The camp is quiet now, everyone off to bed. My eyelids are heavy, but my heart keeps thumping to the rhythm of the crickets. Jacey's sleeping bag crinkles, and she whispers, "Have you told anyone?"

For a second, I think she knows, and my panic spikes. I haven't told a soul about what I did to my sister. Not after how horribly wrong things turned out.

Piper was so stressed over schoolwork that she finally caved and let me grade Mr. Davis's tests. I sat with red pen in hand, trying to do my best impersonation of Piper's handwriting. Sixty-two for Gary Burgess, who probably should've studied harder. Seventy-five for Dana Casillas, which sounded about right. I picked up the next test—mine—and a nervous flutter ran through my stomach.

I was nearly done. I just had to grade this one and—I lifted the rest of the stack—five more, then figure out a way to make a few hundred bucks.

I started to drop the tests back into the manila folder when a slip of paper snagged my eye. Something attached to the back inside cover. A number.

No, a password .

Piper's password for logging scores into Mr. Davis's grading program.

An idea danced its way into my head. Light steps that quickened.

How much would Gary Burgess pay to have that sixty-two bumped up to a seventy-five? And Lacy Santana… She was shooting for the Ivies. Was an eighty really going to cut it?

A ninety would look a lot better.

I tried to knock the idea down, but it got up again. It kept dancing, twirling, flinging itself around my head.

"The real reason you're on this trip," Jacey says now. "Have you told anyone else?" My muscles relax.

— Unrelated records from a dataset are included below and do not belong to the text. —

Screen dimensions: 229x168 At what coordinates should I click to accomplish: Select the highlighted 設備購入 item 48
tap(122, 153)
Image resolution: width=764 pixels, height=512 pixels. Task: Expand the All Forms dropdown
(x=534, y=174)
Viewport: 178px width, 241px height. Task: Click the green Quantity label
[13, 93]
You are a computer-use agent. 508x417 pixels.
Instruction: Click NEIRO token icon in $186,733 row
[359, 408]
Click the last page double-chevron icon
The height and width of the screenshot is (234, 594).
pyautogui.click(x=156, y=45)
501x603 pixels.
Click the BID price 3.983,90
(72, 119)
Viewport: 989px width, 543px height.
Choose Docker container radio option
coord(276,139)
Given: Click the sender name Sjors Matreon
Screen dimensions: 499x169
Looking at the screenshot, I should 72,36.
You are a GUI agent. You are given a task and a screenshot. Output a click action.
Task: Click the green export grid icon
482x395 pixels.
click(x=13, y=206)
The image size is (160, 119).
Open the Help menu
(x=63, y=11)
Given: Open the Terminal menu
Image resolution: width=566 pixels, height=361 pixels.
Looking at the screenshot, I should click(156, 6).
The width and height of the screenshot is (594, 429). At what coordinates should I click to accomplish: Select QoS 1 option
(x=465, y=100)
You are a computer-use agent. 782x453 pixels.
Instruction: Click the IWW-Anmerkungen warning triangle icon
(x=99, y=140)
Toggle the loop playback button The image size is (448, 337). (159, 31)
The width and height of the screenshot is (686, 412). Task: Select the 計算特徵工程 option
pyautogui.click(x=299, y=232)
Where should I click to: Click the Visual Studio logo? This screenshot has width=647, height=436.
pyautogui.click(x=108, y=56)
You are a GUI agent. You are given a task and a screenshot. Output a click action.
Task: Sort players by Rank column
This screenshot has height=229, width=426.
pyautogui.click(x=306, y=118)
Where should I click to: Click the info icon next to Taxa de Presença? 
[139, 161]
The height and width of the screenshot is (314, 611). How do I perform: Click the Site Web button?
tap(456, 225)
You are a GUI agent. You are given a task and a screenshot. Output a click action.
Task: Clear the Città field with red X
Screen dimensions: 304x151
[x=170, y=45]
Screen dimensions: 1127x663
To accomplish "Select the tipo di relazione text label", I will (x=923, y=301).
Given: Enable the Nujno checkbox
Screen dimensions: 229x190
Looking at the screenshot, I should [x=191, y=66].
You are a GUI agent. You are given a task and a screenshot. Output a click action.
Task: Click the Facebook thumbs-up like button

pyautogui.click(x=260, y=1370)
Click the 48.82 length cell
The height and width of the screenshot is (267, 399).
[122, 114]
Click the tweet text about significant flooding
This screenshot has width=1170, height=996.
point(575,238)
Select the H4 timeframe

An owl hoots in the distance, and I tug my sleeping bag higher. "Just Alexandra. I sort of had to tell her after I accosted her over the phone thing."

"Well, what's your plan?"

"Guess I don't have one. I was going to take Piper's pack with the threat written in it to the police. But then it disappeared."

"What about Piper's phone? You said you have the calls from Alex on there. Maybe the cops can figure out who it is."

A frenzied jolt hits me. "No," I say too fast.

There's a shush from somewhere in the camp—probably Mr. Davis. "Some phone calls won't cut it," I whisper. "The cops will laugh in our faces. Piper fell from Suicide Point . We need something more concrete."

And something that doesn't involve the cops digging through Piper's phone. It won't be just my parents shunning me if what I did to my own sister that day comes to light.

It'll be Grayling High.

It'll be Mount Liberty College.

It'll be Grant.

"Did you hear that?" Jacey whispers suddenly, swatting my feet.

"Hear what?" I mumble, picking a stowaway pine needle out of my sleeping bag.

"Something is right outside our tent."

I listen, and sure enough, I hear a scratching sound. It's close. "Probably just a man-eating grizzly," I whisper, burying myself in the sleeping bag.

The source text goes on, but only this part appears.